Problem 1

  1. Load Howell’s craniometric dataset
  2. Get rid of unwanted data. Select only the following columns: ID, Sex, Population, BNL, MDH, EKB, ZOR, BAA, NBA. Filter the dataset to only include individuals from the following populations: BUSHMAN, PERU, NORSE, ZULU. Use this filtered dataset for all remaining questions in this homework.
  3. Calculate the variance / covariance matrix for the 6 numeric variables.

Problem 2

  1. Compute a Euclidian distance matrix for the 6 numerical variables. Save this to a variable, DO NOT PRINT THIS TO THE SCREEN OR INCLUDE IT IN THE OUTPUT
  2. Perform a hierarchical cluster analysis using the distance matrix you just computed. Use the hclust() function for this
  3. Use the plot() function to plot the cluster analysis dendrogram.
  4. Interpret the plot visually.
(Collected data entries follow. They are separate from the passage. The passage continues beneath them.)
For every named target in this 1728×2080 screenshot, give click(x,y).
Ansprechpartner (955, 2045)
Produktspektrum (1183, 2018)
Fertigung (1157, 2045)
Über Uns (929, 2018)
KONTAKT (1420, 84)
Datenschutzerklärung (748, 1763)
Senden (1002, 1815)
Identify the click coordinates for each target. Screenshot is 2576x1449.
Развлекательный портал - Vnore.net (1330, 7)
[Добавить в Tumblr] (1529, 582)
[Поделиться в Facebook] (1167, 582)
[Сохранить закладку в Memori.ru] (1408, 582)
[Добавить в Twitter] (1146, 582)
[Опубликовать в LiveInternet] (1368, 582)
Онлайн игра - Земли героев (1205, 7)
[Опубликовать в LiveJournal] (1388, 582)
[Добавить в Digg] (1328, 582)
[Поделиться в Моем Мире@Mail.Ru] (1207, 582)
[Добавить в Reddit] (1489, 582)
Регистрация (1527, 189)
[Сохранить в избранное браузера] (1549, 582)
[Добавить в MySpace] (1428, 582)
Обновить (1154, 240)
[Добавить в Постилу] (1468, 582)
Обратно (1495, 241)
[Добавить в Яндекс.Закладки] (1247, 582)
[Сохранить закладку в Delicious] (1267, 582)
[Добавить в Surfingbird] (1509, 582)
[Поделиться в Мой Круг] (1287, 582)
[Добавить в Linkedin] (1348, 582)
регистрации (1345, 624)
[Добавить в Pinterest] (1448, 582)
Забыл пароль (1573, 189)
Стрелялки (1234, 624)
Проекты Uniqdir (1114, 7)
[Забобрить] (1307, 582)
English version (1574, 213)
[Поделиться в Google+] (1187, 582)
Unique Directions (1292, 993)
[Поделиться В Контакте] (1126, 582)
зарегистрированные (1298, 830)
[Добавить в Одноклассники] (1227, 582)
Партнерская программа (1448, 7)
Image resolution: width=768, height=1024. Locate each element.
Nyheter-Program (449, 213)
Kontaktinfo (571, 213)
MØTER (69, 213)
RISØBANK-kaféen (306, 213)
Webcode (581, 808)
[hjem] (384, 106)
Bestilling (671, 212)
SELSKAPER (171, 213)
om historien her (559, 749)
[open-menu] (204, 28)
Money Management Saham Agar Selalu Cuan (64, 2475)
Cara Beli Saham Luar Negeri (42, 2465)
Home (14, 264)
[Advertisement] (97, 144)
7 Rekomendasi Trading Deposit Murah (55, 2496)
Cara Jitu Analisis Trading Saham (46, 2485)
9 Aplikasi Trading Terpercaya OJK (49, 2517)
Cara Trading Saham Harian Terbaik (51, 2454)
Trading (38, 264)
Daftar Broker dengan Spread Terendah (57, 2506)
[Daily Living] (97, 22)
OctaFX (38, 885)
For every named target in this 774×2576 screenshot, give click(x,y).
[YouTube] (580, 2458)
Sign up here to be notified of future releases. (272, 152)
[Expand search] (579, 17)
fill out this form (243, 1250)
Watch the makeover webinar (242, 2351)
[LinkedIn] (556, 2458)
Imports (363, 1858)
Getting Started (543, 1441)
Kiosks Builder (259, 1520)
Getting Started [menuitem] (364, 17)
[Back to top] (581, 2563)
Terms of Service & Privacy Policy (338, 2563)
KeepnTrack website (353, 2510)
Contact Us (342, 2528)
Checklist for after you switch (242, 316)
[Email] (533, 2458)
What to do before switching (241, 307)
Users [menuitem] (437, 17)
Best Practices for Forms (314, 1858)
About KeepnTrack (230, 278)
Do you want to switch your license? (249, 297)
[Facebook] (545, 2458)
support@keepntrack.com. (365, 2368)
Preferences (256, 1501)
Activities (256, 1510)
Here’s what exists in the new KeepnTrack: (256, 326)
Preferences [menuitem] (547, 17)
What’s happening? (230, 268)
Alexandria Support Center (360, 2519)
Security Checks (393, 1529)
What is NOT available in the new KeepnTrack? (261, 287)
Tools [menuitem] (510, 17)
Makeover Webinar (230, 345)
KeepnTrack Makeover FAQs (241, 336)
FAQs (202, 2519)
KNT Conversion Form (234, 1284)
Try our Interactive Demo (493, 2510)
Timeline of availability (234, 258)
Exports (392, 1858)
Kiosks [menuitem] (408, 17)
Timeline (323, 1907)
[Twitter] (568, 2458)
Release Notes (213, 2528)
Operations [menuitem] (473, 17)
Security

Which which single specimen (identified on the plot by its data-frame row number) is most distinct from all other specimens?

Problem 3

  1. Perform a Principal Components Analysis on the data…make sure to use scale=TRUE to scale your variables!
  2. Which single variable has the strongest loading on PC1?
  3. What is the cumulative proportion of variance explained by PC1 and PC2?
  4. Make a plot of the PC1 scores against PC2 scores. Color code the point based on the population variable.